Optimization Using PuLP to Maximize Objective of Linear Equation with Constraints

Sixth Example. We will now switch to the PuLP module. You will have to install the package in PyCharm Community as described in Chapter 12.2 of Introduction to Engineering Python by Steve A. Larsen. The last part of Chapter 12 concerns installation of matplotlib, but installation of PuLP is very similar. Just search for and install PuLP instead of matplotlib.

In this optimization problem we will be looking at a factory that makes tables, chairs, and bookcases. We want to optimize the production of each to maximize profit. We are given the following information.

x1= number of tables
x2= number of chairs
x3= number of bookcases
Objective Function: Profit = 40*x1+30*x2+45*x3
Constraints:
labor: 2*x1 + 1*x2 + 2.5*x3 <= 60 Hours
Machine: 0.8*x1 + 0.6*x2 + 1.0*x3 <= 16 Hours
Wood: 30*x1 + 20*x2 + 30*x3 <= 400 board-feet
Tables: x1>=10 board-feet
x1, x2, x3 >= 0

# Install of pulp in PyCharm Community follow directions
# Chapter 12.2 of Introduction to Engineering Python
# Import all classes of PuLP module
from pulp import *

#Optimum number of tables, chairs, or bookcases
#A linear program problem using Maximization
model = LpProblem("FurnitureProblem", LpMaximize)

# Create 3 variables tables, chairs, and bookcases
# First=item,Second=LowerBound,Third=UpperBound,Fourth=DataType
x1 = LpVariable("tables", 0, None, LpInteger)
x2 = LpVariable("chairs", 0, None, LpInteger)
x3 = LpVariable("bookcases", 0, None, LpInteger)

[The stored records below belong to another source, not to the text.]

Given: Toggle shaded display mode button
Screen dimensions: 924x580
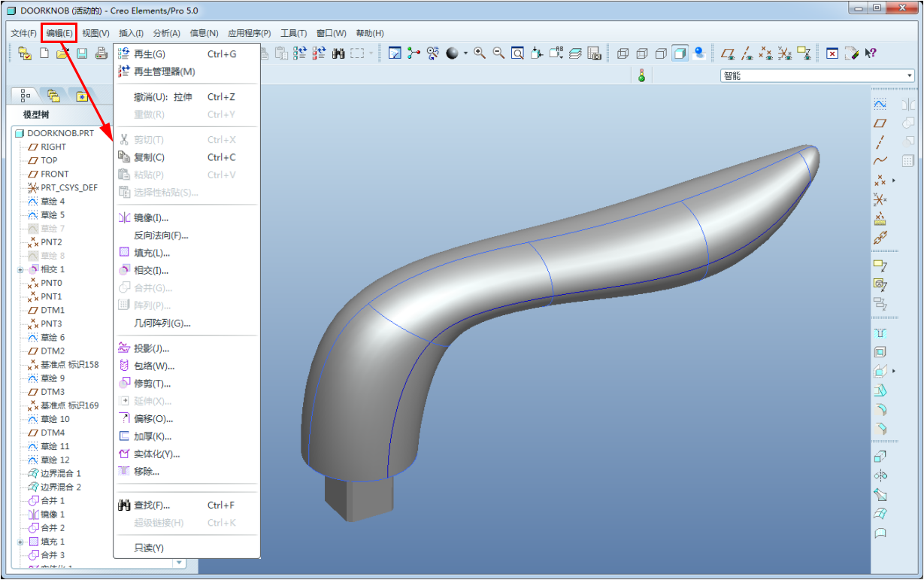Looking at the screenshot, I should point(680,53).

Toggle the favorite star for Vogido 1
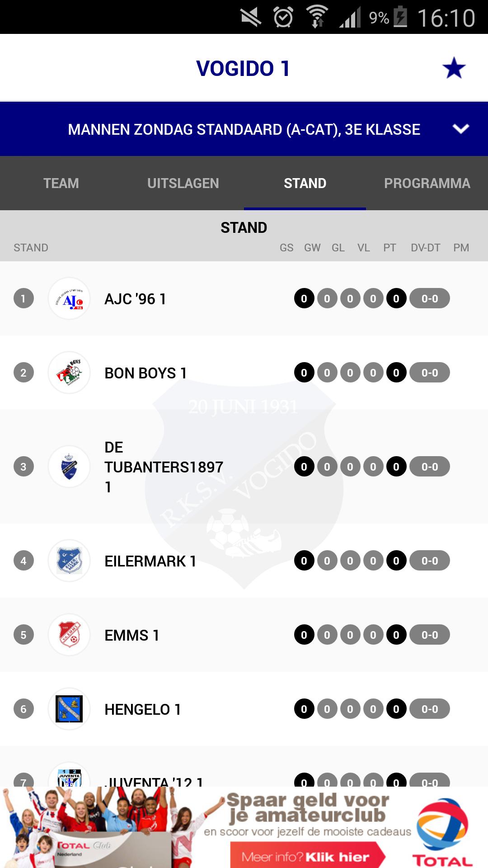pos(454,68)

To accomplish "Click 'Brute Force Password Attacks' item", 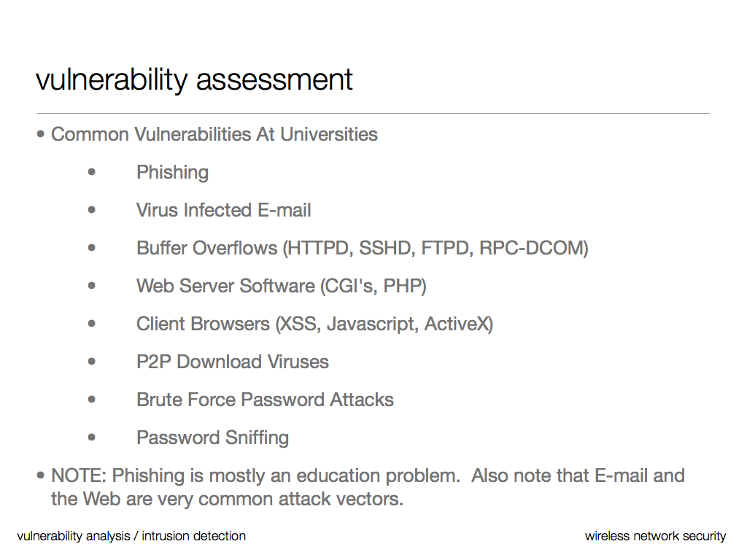I will click(x=265, y=400).
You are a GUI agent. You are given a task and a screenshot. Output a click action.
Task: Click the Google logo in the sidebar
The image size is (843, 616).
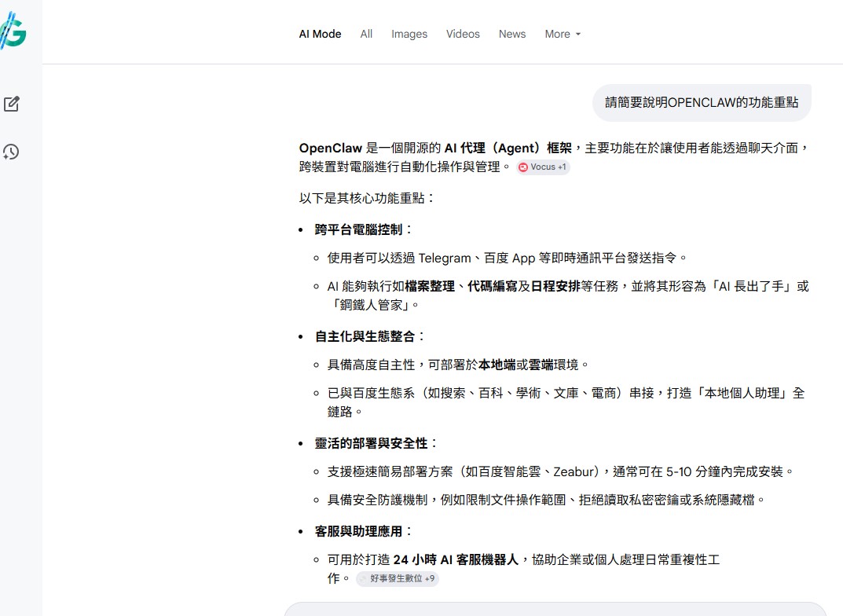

# Create maximize objective function
# Profit equals $ * item
model += 40 * x1 + 30 * x2 + 45 * x3

# Constraints
model += 2 * x1 + 1 * x2 + 2.5 * x3 <= 60, "Labor"
model += 0.8 * x1 + 0.6 * x2 + 1.0 * x3 <= 16, "Machine"
model += 30 * x1 + 20 * x2 + 30 * x3 <= 400, "wood"
model += x1 >= 10, "tables"

# The problem is solved using PuLP's choice of Solver
model.solve()

# Each of the variables is printed with the optimum value
for v in model.variables():
   print(v.name, "=", v.varValue)

# bookcases = 0.0
# chairs = 5.0
# tables = 10.0





This website consists of example problems from numerical methods for engineers. The first examples apply to roots, plotting roots, maximums, mininums, and optimization problems. You have enough examples so that you become familiar with the syntax used in Python. The examples have been tested and the output of the programs are listed in the comments for each. All programs were run on Python using the PyCharm Community interface. They were run on an older laptop with 8GB of RAM. If you have never used Python, I recommend the manual Introduction to Engineering Python by Steve Larsen. It is availble on Amazon.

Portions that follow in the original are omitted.